[Dataset items]
--
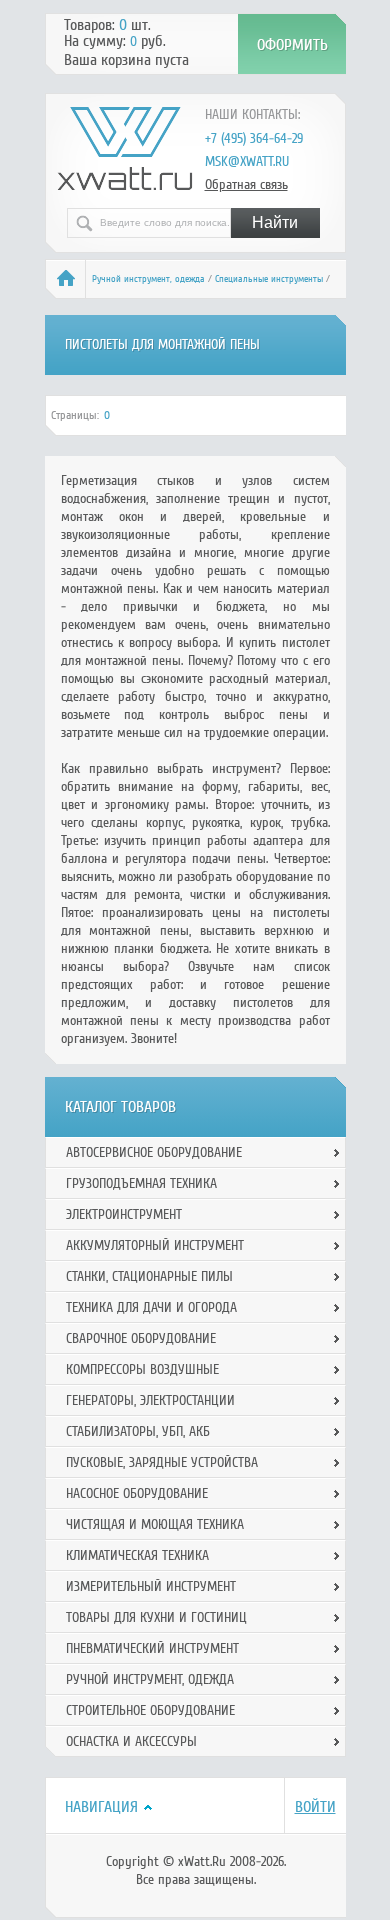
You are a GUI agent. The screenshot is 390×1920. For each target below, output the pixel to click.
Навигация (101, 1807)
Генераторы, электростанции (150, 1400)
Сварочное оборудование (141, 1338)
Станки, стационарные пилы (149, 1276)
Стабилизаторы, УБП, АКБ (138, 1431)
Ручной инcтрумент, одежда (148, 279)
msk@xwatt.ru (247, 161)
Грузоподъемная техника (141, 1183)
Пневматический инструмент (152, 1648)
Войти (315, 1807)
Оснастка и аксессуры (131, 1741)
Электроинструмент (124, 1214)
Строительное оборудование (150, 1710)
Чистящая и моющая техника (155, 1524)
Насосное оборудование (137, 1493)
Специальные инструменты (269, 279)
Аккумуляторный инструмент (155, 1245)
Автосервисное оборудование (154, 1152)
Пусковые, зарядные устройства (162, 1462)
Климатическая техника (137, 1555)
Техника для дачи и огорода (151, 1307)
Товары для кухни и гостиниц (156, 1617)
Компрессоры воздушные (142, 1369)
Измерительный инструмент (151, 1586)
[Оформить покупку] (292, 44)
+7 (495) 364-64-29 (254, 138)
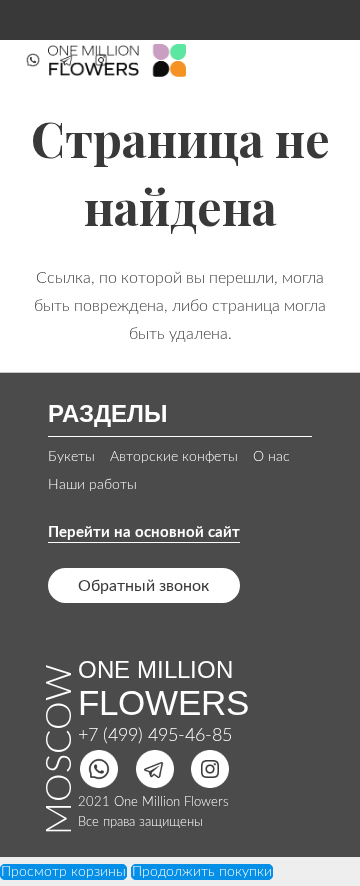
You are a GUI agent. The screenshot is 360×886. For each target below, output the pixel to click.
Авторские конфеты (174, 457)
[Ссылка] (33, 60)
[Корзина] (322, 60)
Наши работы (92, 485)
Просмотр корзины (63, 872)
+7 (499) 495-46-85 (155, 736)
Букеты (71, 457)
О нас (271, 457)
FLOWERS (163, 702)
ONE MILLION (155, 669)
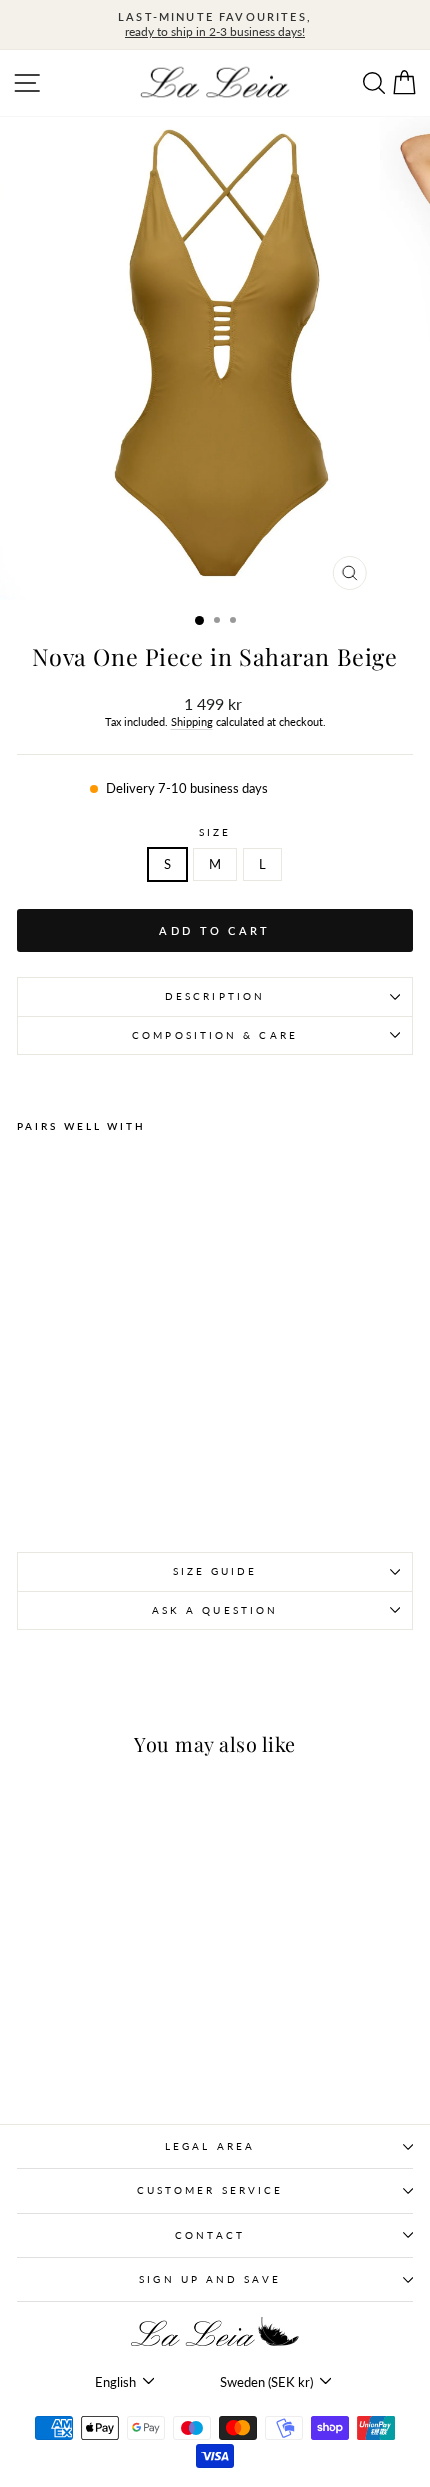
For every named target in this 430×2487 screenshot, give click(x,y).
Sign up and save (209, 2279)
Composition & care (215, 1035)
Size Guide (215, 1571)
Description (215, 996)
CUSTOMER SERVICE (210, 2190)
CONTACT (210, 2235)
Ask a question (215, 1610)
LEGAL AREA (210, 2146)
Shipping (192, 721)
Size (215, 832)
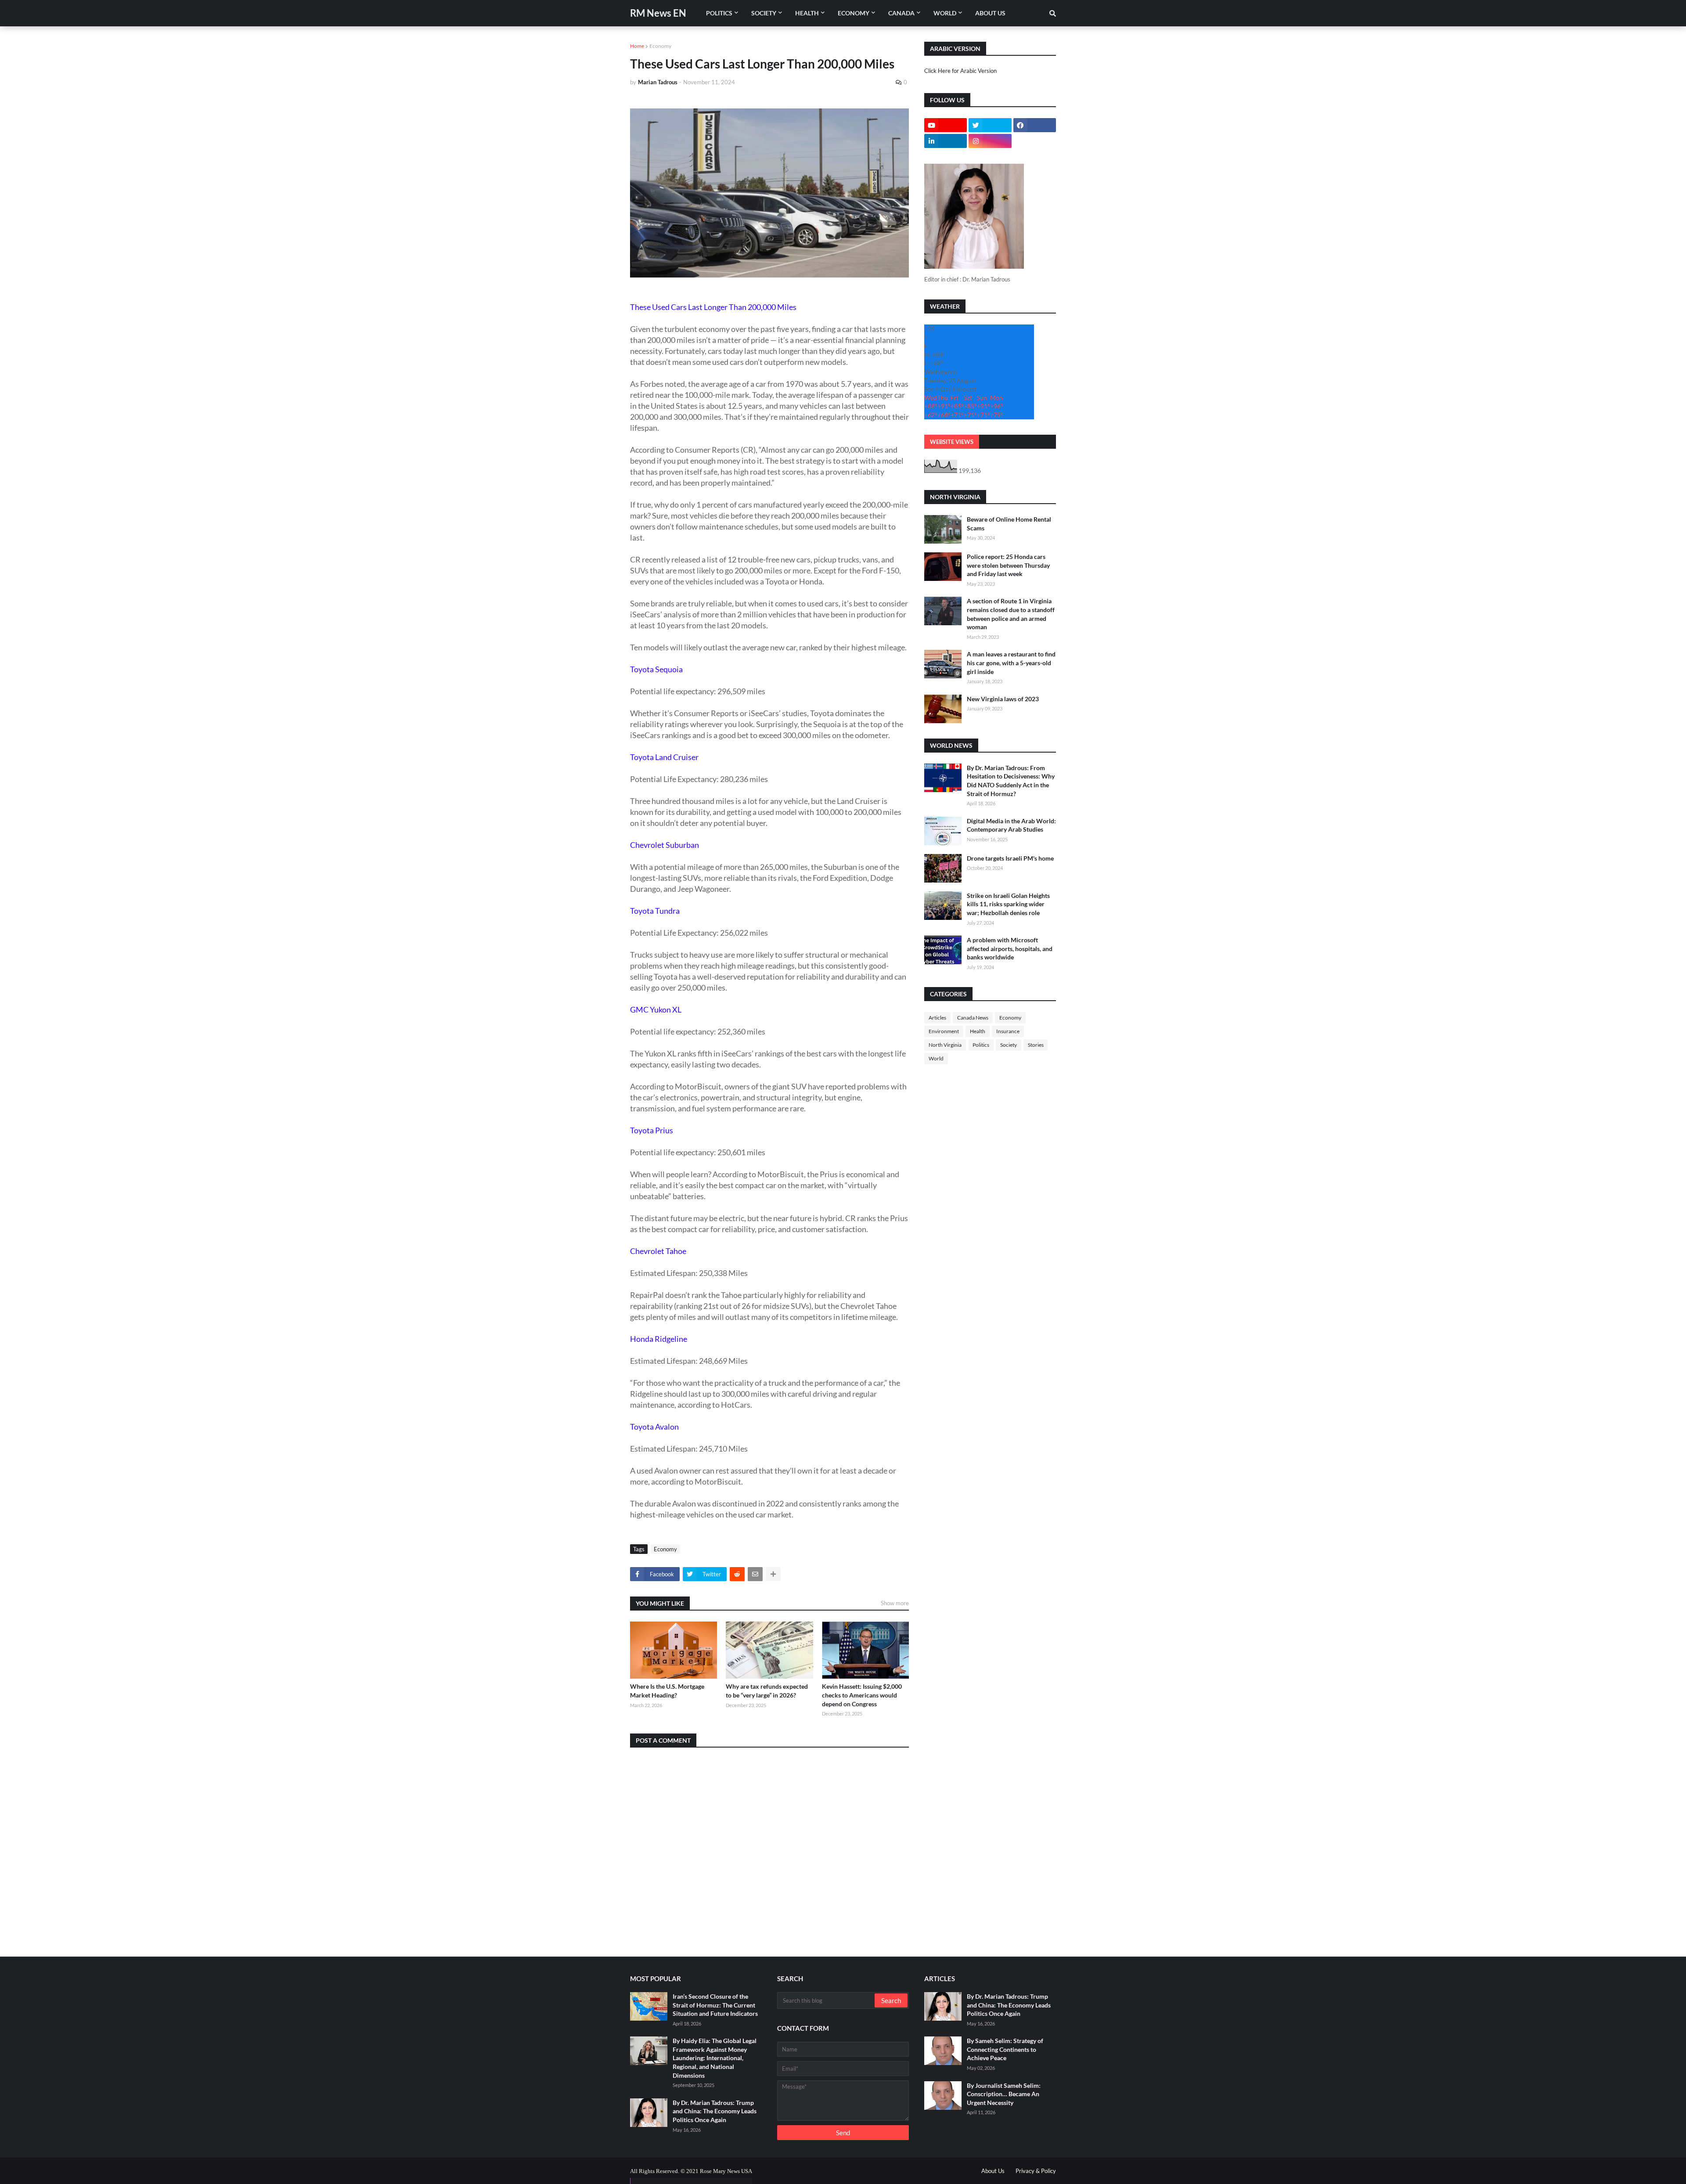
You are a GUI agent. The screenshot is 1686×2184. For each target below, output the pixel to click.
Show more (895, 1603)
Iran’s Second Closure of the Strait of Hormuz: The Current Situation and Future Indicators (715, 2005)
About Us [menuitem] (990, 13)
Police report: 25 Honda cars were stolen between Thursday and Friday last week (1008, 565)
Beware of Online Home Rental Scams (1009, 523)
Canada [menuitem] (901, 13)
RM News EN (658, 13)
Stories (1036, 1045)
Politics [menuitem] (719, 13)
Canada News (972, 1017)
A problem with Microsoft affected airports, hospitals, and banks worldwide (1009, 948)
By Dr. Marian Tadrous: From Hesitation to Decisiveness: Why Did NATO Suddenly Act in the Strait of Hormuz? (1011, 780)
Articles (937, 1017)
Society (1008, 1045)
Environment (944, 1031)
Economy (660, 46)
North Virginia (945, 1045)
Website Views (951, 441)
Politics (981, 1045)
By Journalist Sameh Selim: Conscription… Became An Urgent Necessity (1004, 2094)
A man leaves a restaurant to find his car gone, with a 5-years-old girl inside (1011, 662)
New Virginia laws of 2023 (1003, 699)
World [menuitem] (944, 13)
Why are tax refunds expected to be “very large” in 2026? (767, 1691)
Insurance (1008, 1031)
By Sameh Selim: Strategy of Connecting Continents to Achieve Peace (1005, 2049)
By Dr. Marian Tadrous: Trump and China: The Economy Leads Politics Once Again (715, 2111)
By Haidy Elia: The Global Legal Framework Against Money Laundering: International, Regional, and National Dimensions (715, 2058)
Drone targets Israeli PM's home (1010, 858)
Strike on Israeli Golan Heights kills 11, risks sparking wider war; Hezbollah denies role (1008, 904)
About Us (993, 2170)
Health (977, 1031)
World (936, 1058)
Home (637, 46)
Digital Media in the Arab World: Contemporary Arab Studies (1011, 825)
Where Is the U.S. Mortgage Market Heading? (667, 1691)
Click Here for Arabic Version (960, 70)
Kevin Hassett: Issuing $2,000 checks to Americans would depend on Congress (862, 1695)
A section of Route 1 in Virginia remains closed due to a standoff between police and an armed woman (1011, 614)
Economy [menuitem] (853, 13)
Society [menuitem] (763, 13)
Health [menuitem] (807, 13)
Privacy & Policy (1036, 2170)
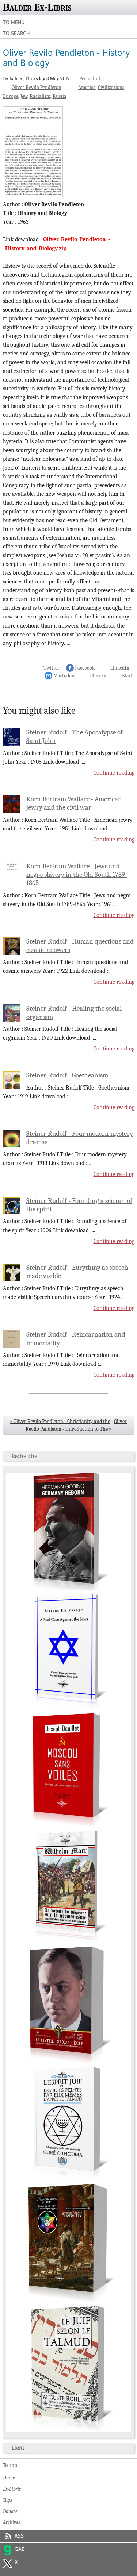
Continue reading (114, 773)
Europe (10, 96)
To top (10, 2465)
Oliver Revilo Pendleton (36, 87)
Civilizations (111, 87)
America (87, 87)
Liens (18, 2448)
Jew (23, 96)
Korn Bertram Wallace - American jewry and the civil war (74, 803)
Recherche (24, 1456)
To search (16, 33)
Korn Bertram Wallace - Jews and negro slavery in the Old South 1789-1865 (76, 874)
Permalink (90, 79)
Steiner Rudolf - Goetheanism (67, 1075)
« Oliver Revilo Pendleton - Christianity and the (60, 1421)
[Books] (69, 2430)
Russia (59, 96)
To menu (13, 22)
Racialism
--
▶ TASK INSTRUCTIONS
All that is wanted is the number of lines in the records that include the string "Politics".

▶ EXERCISE ANSWER
3